Shared libraries are compiled as position independent code. Whenever an executable program is loaded in the memory to be run, the kernel sets up the stack. The bottom of the stack (highest address) is filled with an auxiliary vector.

typedef struct
{
  uint64_t a_type; /* Entry type */
  union
  {
    uint64_t a_val; /* Integer value */
  } a_un;
} Elf64_auxv_t;

The types include program headers (and its size), entry point, page size, etc. The dynamic linker uses details from this auxiliary vector to resolve symbols.

PLT and GOT

A function call to a function present in some external shared library is resolved using PLT and GOT. Call to func is actually a call to func@plt. The PLT function jumps to an address in GOT, pushes an index on the stack and then jumps to a common PLT function. The index pushed is actually an index in the .rel.plt table section that contains a particular relocation entry for that symbol (referencing that function).

The address in GOT is the relocation offset for func. Initially that address points to the push instruction in PLT.

The first three GOT address are reserved:

  • GOT[0] - points to the dymanic segment of the executable
  • GOT[1] - points to the link_map structure
  • GOT[2] - points to _dl_runtime_resolve()

The common PLT function calls GOT[2] with arguments GOT[1] and the index pushed.

Dynamic Segment

The '.dynamic' section has a section header as well as a program header so that it can be used by the dynamic linker. This section contains arrays of:

typedef struct {
  Elf32_Sword d_tag;
  union {
    Elf32_Word d_val;
    Elf32_Addr d_ptr;
  } d_un;
} Elf32_Dyn;

The different types of d_tags are:

  1. DT_NEEDED: holds the string table offset to the name of a needed shared library.

  2. DT_SYMTAB: contains the address of the dynamic symbol table .dynsym.

  3. DT_HASH: contains the address of the symbol hash table .gnu.hash.

  4. DT_STRTAB: contains the address of the symbol string table .dynstr.

  5. DT_PLTGOT: contains the address of the global offset table.

Clearly, some part (section headers) of a stripped binary can be recovered using the .dynamic section.

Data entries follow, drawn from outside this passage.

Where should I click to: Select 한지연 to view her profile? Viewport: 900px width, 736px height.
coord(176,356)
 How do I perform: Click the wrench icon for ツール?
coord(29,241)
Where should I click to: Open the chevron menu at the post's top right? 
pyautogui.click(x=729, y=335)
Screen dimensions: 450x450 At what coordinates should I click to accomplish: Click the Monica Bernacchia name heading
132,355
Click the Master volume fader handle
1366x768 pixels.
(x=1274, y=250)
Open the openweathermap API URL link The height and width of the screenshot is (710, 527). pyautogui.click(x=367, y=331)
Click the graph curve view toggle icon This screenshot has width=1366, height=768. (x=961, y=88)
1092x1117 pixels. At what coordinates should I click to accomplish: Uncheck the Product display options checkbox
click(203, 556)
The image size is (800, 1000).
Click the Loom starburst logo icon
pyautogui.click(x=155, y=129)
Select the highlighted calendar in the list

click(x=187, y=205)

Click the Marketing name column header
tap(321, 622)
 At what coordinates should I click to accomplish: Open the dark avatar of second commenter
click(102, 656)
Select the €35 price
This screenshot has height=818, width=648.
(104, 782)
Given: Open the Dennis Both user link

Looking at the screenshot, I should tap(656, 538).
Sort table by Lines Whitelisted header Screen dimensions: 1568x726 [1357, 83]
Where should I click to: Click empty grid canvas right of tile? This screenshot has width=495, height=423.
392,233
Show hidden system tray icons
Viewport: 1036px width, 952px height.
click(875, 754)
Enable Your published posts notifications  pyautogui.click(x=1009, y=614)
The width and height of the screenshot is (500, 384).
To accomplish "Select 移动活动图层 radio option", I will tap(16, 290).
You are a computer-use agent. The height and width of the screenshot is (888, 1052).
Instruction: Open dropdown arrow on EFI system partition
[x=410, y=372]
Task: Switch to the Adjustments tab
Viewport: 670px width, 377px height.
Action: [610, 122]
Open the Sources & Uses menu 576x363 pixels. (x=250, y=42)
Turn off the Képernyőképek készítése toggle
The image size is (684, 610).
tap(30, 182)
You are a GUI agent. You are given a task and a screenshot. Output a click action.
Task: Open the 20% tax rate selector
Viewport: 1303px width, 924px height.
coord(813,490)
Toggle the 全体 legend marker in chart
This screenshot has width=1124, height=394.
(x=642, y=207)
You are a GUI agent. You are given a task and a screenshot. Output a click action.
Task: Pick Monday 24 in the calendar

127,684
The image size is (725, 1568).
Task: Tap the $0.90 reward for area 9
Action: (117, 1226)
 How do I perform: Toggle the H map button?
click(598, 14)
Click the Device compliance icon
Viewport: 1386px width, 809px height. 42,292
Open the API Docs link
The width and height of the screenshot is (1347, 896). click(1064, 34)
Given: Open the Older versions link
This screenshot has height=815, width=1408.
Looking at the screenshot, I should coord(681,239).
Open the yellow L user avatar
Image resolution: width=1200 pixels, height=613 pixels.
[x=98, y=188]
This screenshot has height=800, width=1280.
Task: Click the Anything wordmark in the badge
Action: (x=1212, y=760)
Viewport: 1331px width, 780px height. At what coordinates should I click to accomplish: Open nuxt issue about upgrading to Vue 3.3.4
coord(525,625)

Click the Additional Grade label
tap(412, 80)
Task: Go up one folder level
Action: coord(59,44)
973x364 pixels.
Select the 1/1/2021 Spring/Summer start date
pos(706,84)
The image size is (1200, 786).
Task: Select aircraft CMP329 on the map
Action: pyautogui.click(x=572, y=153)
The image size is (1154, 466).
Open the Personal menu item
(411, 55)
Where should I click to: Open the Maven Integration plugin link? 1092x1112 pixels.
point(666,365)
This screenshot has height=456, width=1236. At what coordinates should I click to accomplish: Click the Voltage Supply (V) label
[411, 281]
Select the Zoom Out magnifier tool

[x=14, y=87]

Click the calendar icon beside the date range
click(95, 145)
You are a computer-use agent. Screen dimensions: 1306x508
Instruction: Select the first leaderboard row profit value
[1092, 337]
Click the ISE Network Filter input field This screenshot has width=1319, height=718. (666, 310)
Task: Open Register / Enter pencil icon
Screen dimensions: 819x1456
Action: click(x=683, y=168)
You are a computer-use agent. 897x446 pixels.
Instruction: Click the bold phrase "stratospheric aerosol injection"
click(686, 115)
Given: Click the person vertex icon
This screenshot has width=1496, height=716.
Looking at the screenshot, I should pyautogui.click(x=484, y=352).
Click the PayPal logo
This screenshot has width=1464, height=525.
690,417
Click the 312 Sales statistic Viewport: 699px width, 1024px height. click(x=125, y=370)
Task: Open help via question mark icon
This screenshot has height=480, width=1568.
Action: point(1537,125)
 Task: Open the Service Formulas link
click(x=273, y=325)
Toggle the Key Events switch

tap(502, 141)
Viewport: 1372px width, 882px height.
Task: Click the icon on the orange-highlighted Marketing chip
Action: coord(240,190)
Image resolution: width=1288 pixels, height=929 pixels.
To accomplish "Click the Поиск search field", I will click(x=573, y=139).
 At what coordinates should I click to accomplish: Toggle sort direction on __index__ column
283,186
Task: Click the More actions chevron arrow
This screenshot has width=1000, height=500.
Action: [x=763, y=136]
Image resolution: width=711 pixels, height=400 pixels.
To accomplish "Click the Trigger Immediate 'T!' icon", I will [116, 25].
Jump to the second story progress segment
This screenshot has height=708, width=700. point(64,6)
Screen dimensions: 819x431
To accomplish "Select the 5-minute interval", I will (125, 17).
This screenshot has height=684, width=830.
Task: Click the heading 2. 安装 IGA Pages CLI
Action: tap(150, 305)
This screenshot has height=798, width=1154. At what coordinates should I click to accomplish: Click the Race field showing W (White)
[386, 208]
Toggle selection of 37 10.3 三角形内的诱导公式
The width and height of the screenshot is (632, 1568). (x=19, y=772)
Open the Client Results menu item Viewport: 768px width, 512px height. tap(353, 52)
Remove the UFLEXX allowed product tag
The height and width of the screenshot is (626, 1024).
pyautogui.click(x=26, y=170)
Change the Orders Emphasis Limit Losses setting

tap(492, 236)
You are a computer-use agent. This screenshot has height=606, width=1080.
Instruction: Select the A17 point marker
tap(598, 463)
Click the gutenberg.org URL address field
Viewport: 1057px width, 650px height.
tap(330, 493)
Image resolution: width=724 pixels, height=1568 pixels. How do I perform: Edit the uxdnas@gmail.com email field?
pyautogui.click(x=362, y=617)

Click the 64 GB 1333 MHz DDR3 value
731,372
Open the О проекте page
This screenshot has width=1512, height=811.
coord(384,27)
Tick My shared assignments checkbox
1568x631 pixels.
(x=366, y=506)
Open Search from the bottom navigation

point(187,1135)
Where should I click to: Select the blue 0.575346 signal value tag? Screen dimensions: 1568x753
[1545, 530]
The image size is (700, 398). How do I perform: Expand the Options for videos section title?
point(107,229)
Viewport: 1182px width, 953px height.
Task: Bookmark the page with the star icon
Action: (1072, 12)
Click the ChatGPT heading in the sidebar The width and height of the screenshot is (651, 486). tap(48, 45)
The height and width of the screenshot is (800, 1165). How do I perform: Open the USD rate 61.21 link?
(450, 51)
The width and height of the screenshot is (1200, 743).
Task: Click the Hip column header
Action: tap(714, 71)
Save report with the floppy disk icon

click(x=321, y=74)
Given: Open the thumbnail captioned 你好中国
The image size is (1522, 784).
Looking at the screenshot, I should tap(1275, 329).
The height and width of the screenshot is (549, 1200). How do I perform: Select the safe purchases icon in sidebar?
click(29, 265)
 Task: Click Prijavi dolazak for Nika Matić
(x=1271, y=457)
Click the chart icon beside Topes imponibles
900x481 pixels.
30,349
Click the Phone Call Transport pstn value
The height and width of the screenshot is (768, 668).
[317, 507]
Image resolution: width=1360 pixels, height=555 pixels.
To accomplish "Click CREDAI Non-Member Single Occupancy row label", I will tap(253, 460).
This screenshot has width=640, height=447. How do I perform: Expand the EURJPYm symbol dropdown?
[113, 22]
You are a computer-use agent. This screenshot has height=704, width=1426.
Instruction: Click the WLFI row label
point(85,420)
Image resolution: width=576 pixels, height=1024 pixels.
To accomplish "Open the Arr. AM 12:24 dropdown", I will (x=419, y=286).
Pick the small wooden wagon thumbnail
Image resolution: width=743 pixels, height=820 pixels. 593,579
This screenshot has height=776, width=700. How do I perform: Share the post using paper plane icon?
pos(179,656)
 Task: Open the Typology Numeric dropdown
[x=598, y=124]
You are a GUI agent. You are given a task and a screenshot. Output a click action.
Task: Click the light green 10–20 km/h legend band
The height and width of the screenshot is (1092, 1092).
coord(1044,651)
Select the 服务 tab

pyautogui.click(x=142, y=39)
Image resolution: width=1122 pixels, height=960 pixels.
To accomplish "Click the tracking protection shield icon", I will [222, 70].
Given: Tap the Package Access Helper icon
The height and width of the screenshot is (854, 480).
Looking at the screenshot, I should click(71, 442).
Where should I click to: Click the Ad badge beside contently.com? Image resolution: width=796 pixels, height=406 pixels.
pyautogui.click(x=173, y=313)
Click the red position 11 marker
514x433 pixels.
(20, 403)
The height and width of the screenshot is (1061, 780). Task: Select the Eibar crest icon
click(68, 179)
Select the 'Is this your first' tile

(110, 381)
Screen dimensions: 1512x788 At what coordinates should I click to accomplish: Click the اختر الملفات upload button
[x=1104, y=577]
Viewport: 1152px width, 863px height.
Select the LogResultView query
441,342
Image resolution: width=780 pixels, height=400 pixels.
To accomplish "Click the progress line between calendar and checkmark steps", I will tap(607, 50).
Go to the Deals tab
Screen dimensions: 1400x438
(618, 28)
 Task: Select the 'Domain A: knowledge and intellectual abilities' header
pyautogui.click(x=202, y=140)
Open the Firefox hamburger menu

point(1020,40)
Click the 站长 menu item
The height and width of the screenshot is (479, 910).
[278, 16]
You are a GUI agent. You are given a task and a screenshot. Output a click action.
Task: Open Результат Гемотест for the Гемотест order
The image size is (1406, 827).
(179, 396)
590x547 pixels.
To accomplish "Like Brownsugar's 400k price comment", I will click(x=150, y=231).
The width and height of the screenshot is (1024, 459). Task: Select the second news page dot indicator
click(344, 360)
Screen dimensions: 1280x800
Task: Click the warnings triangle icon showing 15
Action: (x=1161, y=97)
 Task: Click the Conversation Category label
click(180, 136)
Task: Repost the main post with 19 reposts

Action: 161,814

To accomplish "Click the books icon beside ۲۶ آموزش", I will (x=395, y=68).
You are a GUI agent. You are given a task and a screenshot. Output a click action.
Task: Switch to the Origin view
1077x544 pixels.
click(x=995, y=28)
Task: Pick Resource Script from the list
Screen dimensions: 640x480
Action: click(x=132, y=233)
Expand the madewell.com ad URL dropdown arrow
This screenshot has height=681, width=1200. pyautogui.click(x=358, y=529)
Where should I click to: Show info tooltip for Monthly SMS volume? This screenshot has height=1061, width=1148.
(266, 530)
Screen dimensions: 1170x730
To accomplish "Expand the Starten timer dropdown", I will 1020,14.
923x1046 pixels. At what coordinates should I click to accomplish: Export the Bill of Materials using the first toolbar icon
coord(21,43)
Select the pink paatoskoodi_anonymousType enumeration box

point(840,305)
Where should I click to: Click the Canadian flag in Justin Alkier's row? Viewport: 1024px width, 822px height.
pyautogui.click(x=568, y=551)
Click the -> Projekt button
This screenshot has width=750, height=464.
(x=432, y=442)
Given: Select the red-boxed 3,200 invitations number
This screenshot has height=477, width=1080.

When the dynamic linker is mapped to the memory, it first handles its own relocations. Then, it looks into the .dynamic section and searches for DT_NEEDED tags to locate the different shared libraries to be loaded. It then brings the shared library in memory, looks into its .dynamic section and adds the library's symbol table to a chain of symbol tables it maintains. It also creates an entry for every shared library:

struct link_map
{
  ElfW(Addr) l_addr; /* Base address shared object is loaded at. */
  char *l_name; /* Absolute file name object was found in. */
  ElfW(Dyn) *l_ld; /* Dynamic section of the shared object. */
  struct link_map *l_next, *l_prev; /* Chain of loaded objects. */
  ElfW(Dyn) *l_info[DT_NUM + DT_THISPROCNUM + DT_VERSIONTAGNUM + DT_EXTRANUM + DT_VALNUM + DT_ADDRNUM]; /* Holds pointers to symbol table (l_info[DT_SYMTAB]) and relocation table (l_info[DT_JMPREL]) */
 };

Note that the first entry in link_map is of the executable binary itself.

During the process of linking external functions, a call is made to _dl_runtime_resolve with parameters: the link_map struct and the index into the relocation table for that function. The relocation entry gives the index in the symbol table for that function and also the address in GOT to be patched. The symbol is then searched in shared libraries using the link_map struct. The search involves the following steps:

  1. Generating a hash of the symbol name to be searched for.
  2. Lookup the symbol table entry using that index.
  3. Lookup the name of that symbol in string table and compare.

If found, the symbol's address is added to the corresponding shared library's base address.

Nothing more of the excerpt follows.